Hers was a pretty wedding; I had resolved that mine should be prettier still. Mamma, Eveleen and I arranged everything. By degrees we persuaded him, if not exactly to agree, then at least to wink at what was going to happen. On one point I was firm--that he should give me away. He promised that he would. But when he began to realise what a pretty wedding really meant he became restless and more and more trying, and he said the most horrid things. And now on the very day itself he had gone off to the City! If I could have relied on his returning at twelve, or even on his meeting me at the church at half-past, I should not have minded. But I was perfectly aware that if business was at all pressing he would think nothing of sending one of his clerks to take his place; on some absolutely essential matters I knew to my cost that he had not the slightest sense of propriety. As, however, all I could do was to hope for the best, there was nothing left but to appear resigned.

"I presume if my own father doesn't care enough about me to trouble himself to be present at my marriage it's not of the slightest consequence."

Just as I was about to sigh Eliza, the housemaid, appeared in the doorway, addressing mamma.

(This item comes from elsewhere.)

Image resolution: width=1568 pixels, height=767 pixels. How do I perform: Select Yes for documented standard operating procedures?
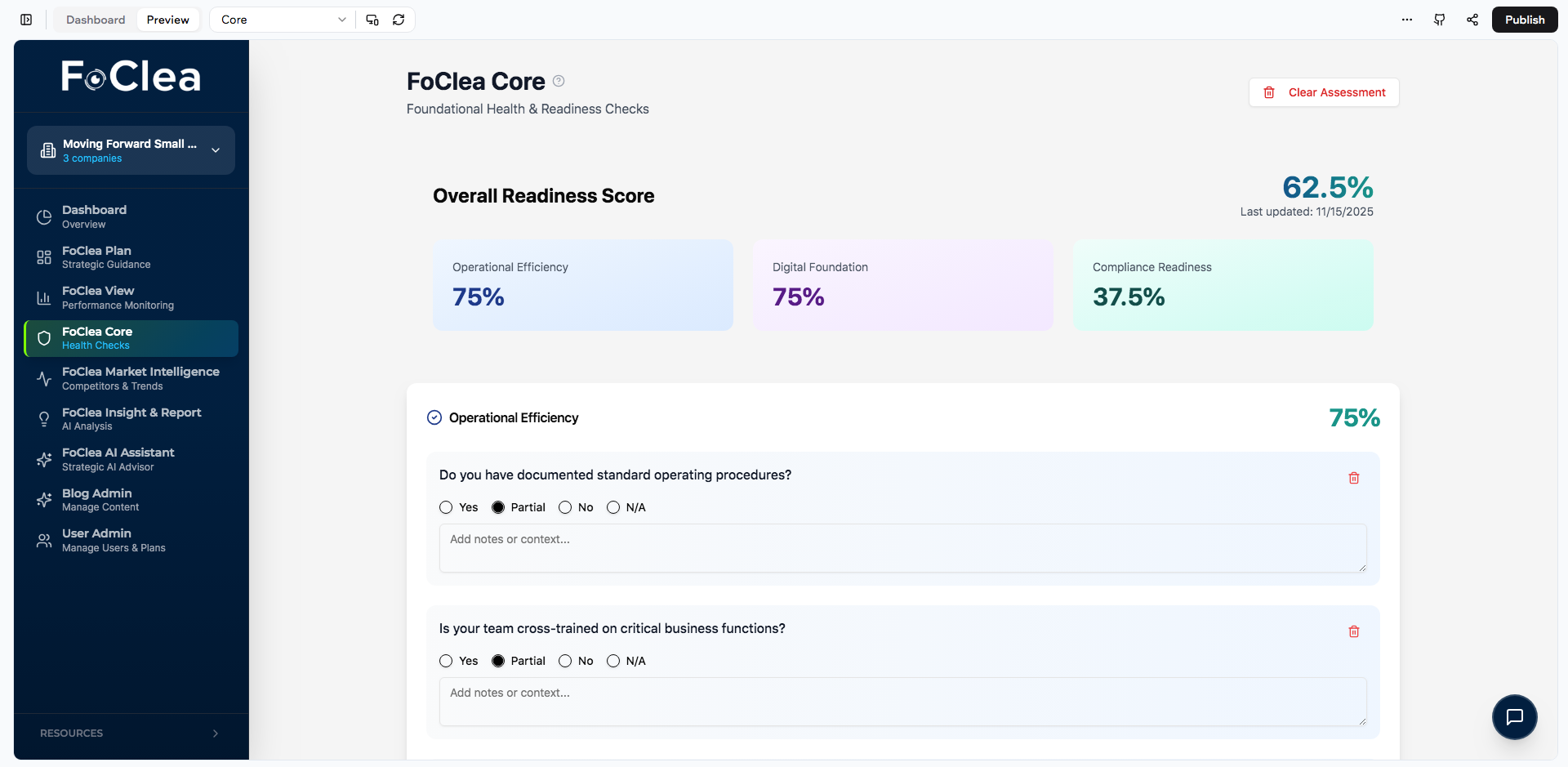tap(446, 507)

"If you please, ma'am, cook's going."

Mamma turned round to her with a start.

"Cook's going--where?"

"She's leaving the situation."

"Eliza! What do you mean?"

"If you please, ma'am, Mary and she have been having words about who it was left the drawing-room window open last night; and then Mary she said she believed as how it was cook's young man who broke in and stole Miss Maud's presents; and then cook, she said that after that she wouldn't stay with her in the same house not another minute; so she's gone upstairs to put her things together."